EXERCISE PROMPT: Summarize the court ruling below in three sentences.

SOURCE PASSAGE:
═══
The applicant must establish other factors which show that the execution will create a state of affairs that will irreparably affect or negate the very essential core of the Applicant as the successful party in the appeal. This is what substantial loss would entail, a question that was aptly discussed in the case of Silverstein N. Chesoni  1KLR 867, and also in the case of Mukuma V Abuoga quoted above. The last case, referring to the exercise of discretion by the High Court and the Court of Appeal in the granting stay of execution, under Order 42 of the CPR and Rule 5(2) (b) of the Court of Appeal Rules, respectively, emphasized the centrality of substantial loss thus:
“…the issue of substantial loss is the cornerstone of both jurisdictions. Substantial loss is what has to be prevented by preserving the status quo because such loss would render the appeal nugatory.”
With this observation, of course, a frivolous appeal cannot in practical terms be rendered nugatory. The only admonition however, is that the High Court should not base the exercise of its discretion under order 42 Rule 6 of the CPR only on the chances of the success of the appeal. Much more is needed in accordance with the test I have set out above.”
Again in Kenya Shell Ltd v Kibiru (1986) eKLR Platt J.A. stated that substantial loss is the corner stone of the jurisdiction to grant or not to grant an order of stay when he said:
““It is usually a good rule to see if Order XLI Rule 4 of the Civil Procedure Rules (now Order 42 Rule 6) can be substantiated. If there is no evidence of substantial loss to the applicant, it would be a rare case when an appeal would be rendered nugatory by some other event. Substantial loss in its various forms, is the corner stone of both jurisdictions for granting a stay. That is what has to be prevented. Therefore, without evidence, it is difficult to see why the respondents should be kept out of their money.”
Apart from the applicant stating that she now has the burden of caring for the two children alone, she has not said what loss she will suffer if stay is not granted. Neither did she state whether, if the decretal sum of Kshs.59,115/= is paid to the respondent, it cannot be refunded. In his affidavit in reply to the application, the respondent went ahead and exhibited a bank statement from Co-operative Bank, CNN7 which indicates that he earns a salary and is not an impecunious man and would not be unable to refund the decretal sums in the event the appeal succeeds.
I find that the applicant has not demonstrated that she will suffer any loss if an order of stay is not granted.
As regards security, the applicant did not allude to offering any security so that the court could determine what security was sufficient.
Whether this application was filed within reasonable time, the ruling was read on 12/8/2019. The appeal was filed on 10/9/2019, but this application was not filed until 25/11/2019, just over three months since the ruling was read. The applicant did not offer any explanation why the delay of over three months. The respondent exhibited four letters dated 7/6/2019, 4/6/2019, 2/9/2019 and 17/10/2019 in which the applicant was requested to settle the said sums to no avail.
Instead, the applicant came to court after the respondent had shown an intention to execute. The delay of over three months has not been explained and this court finds that there was inordinate delay in filing this application.
In the end, I find that the applicant totally failed to meet the threshold for the grant of an order of stay under Order 42 Rule 6 Civil Procedure Rules. The application lacks merit and is hereby dismissed. Costs to the respondent.
Dated, Signed and Delivered at NYAHURURU this 23rd day of July, 2020.
═══
MATERIAL SUPPLIED:
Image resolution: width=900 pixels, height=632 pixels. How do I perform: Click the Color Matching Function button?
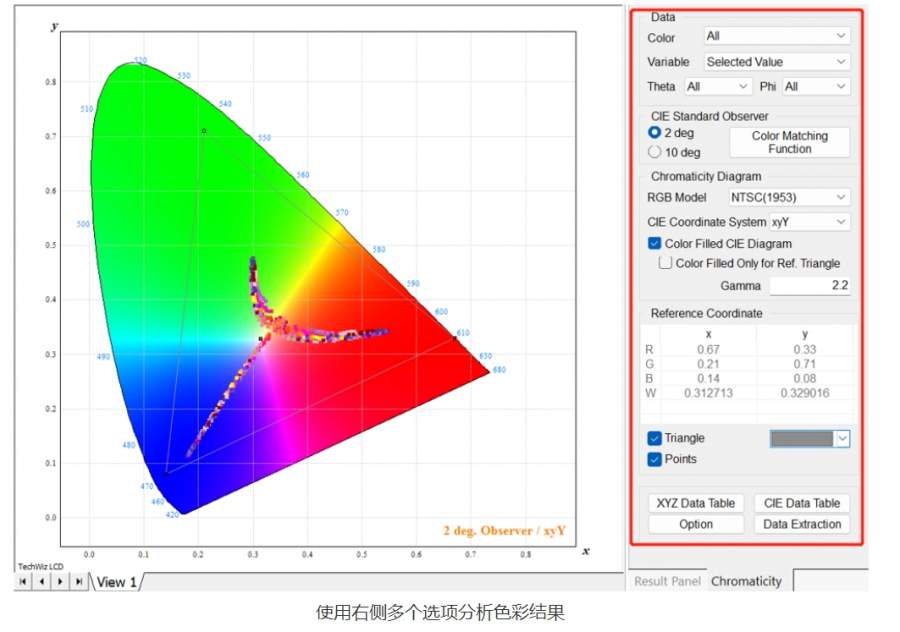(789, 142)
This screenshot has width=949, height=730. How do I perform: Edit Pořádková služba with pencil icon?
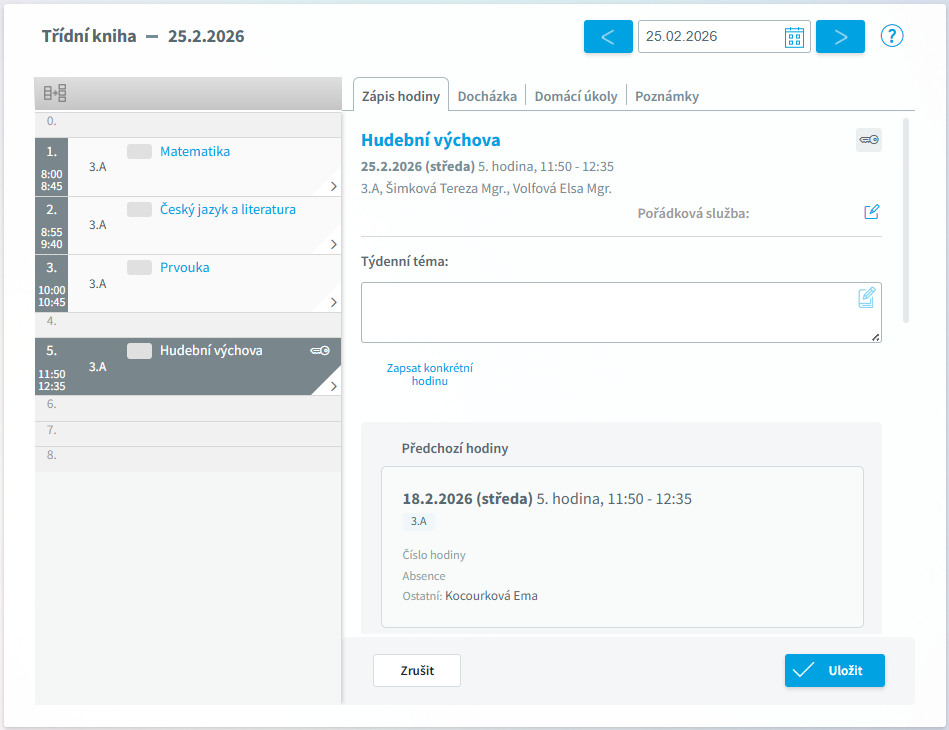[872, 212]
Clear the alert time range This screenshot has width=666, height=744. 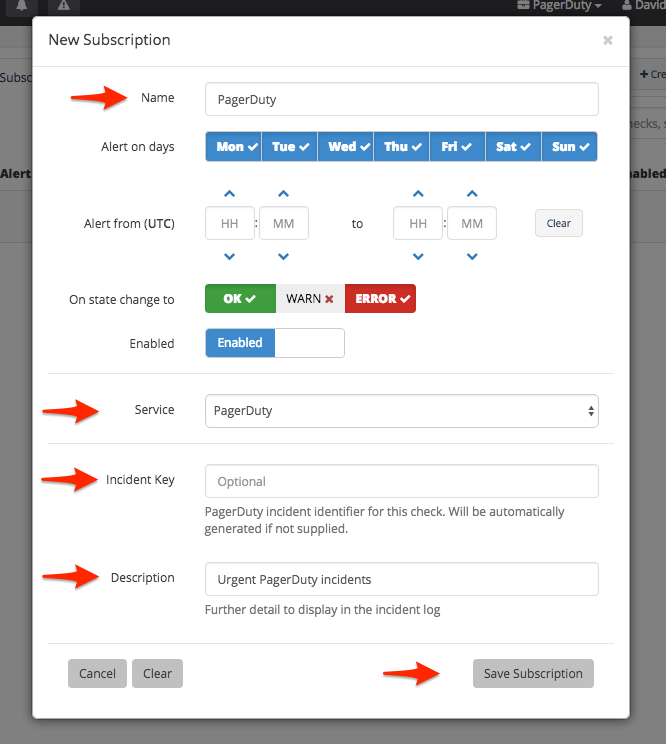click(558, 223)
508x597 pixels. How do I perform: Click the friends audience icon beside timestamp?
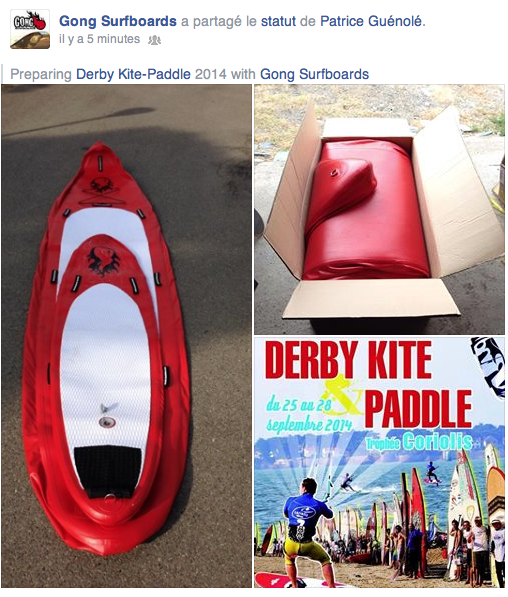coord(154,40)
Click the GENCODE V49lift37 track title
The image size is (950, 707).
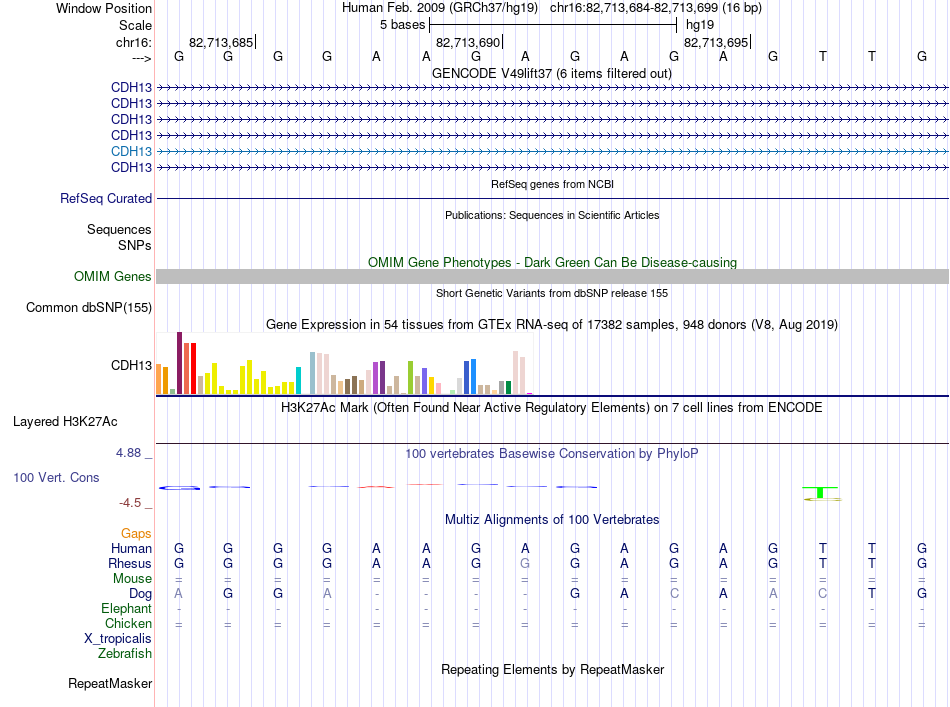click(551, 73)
═══
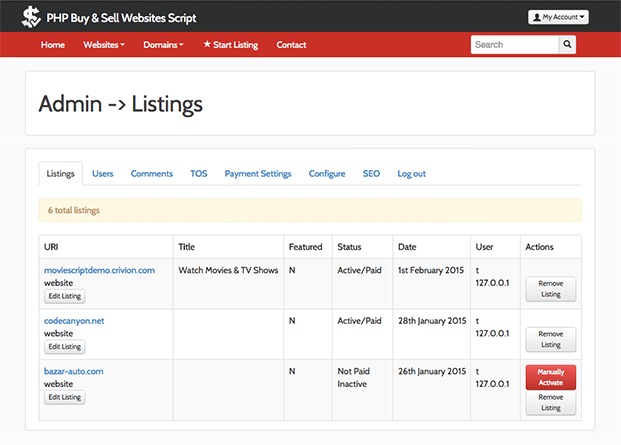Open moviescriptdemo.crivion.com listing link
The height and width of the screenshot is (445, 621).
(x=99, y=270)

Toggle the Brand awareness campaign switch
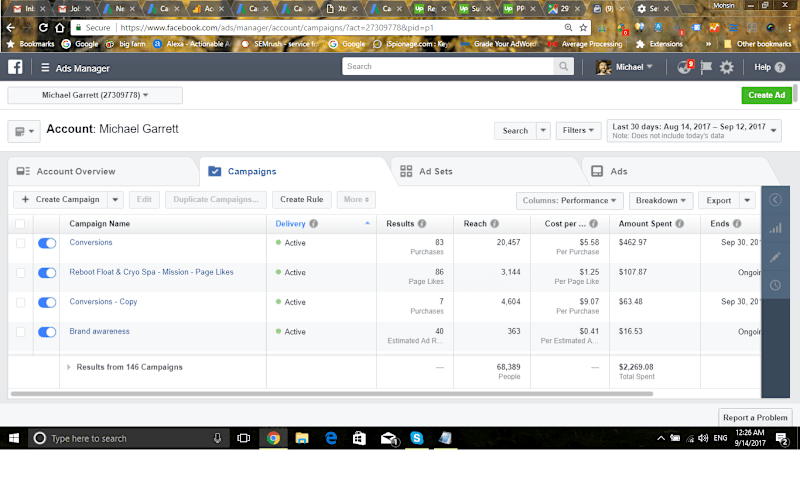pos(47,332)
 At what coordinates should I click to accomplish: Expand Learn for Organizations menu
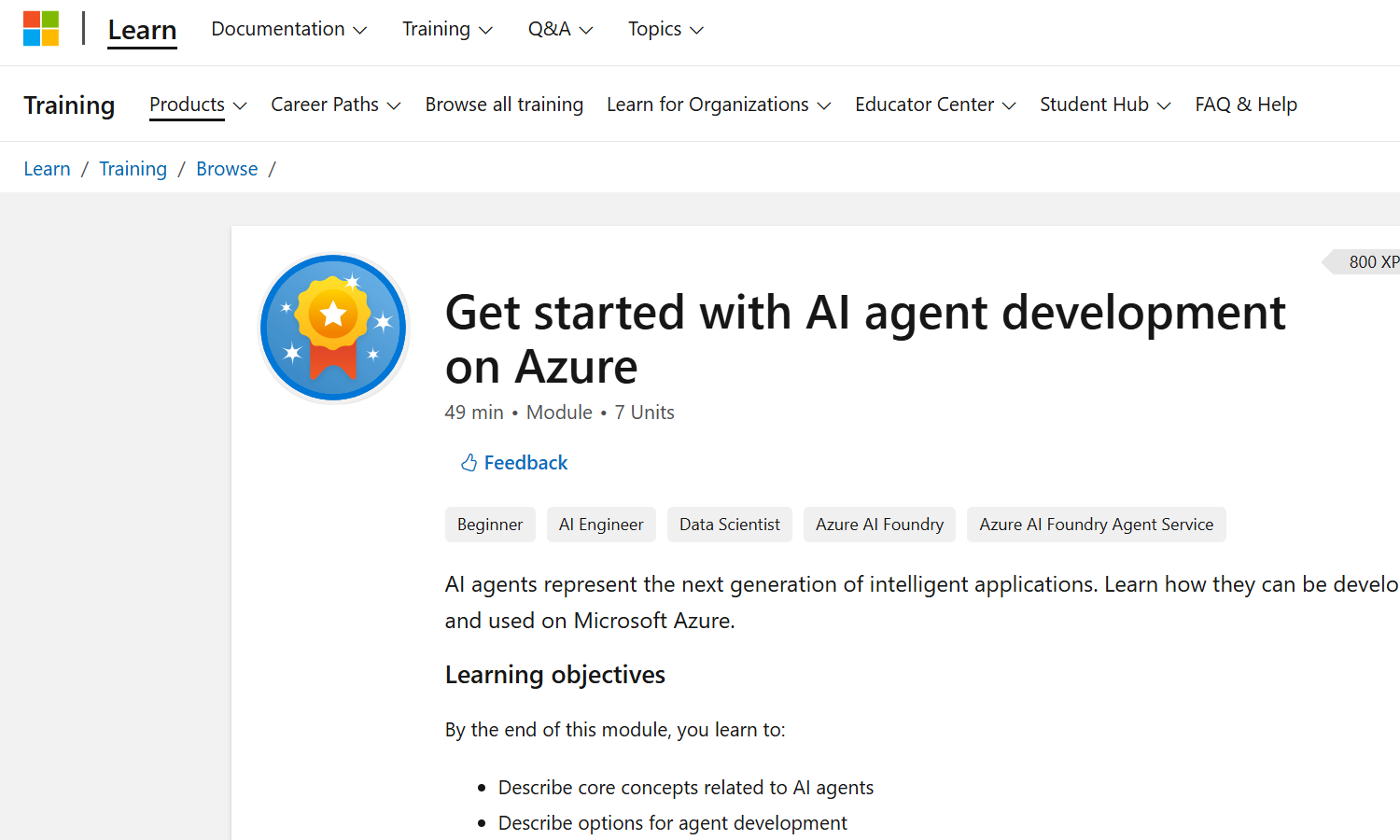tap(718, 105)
═══
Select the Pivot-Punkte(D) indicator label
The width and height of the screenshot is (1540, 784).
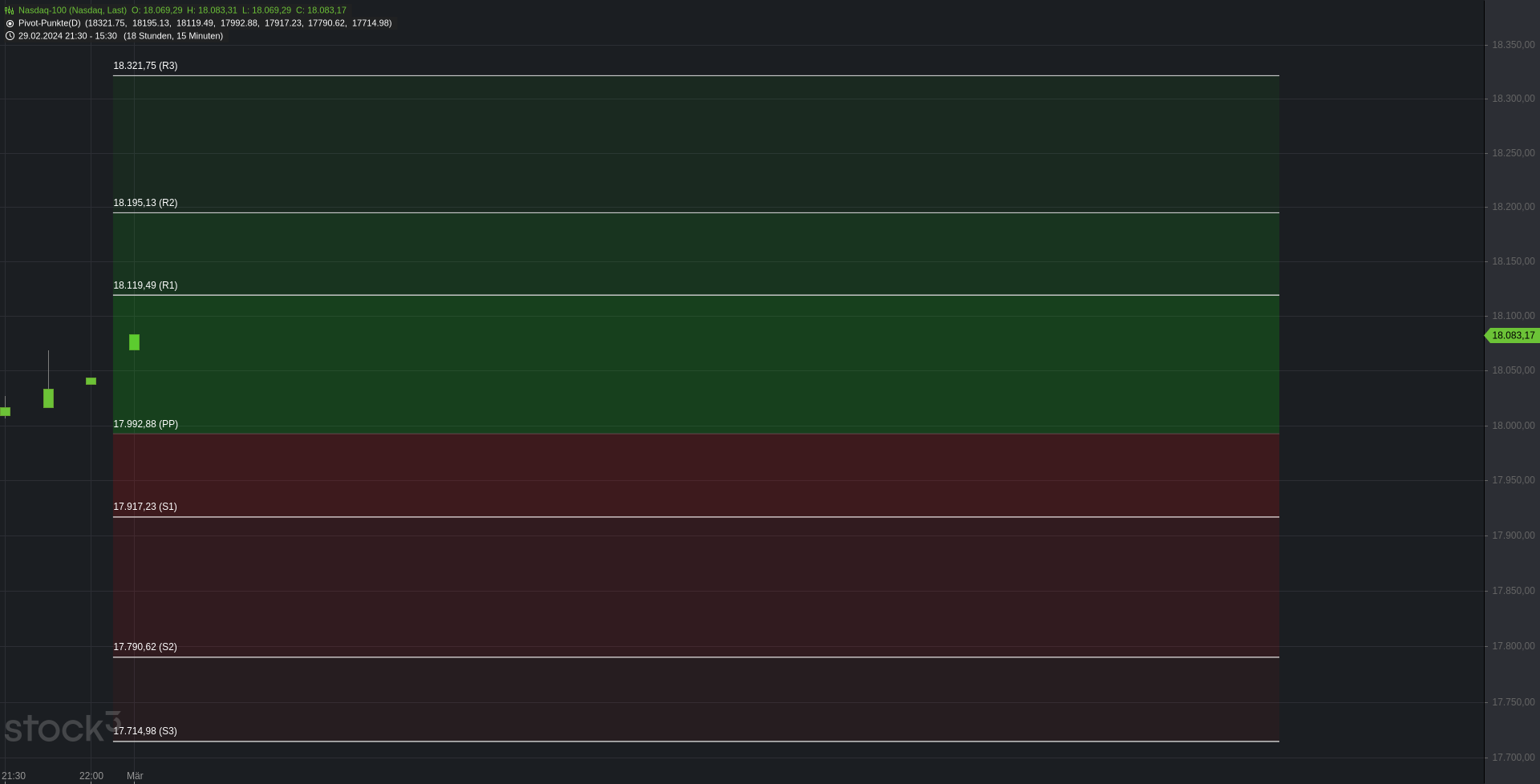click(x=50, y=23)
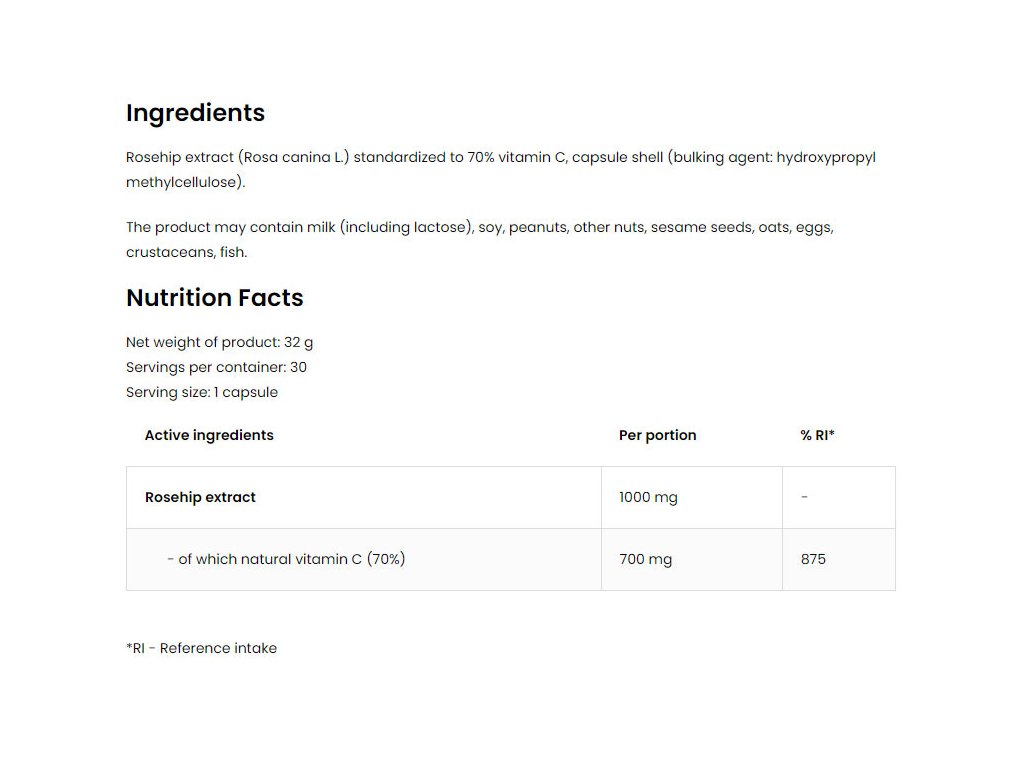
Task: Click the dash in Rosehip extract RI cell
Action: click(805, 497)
═══
ANSWER AREA: Citing case law that treats substantial loss as the cornerstone of the jurisdiction to grant a stay, the court found that the applicant had not shown she would suffer any loss if a stay were refused, while the respondent's bank statement indicated he could refund the decretal sum. The applicant also offered no security and gave no explanation for waiting over three months after the 12/8/2019 ruling to file the application, which the court found to be inordinate delay. The court held that she failed to meet the threshold under Order 42 Rule 6 of the Civil Procedure Rules, dismissed the application, and awarded costs to the respondent.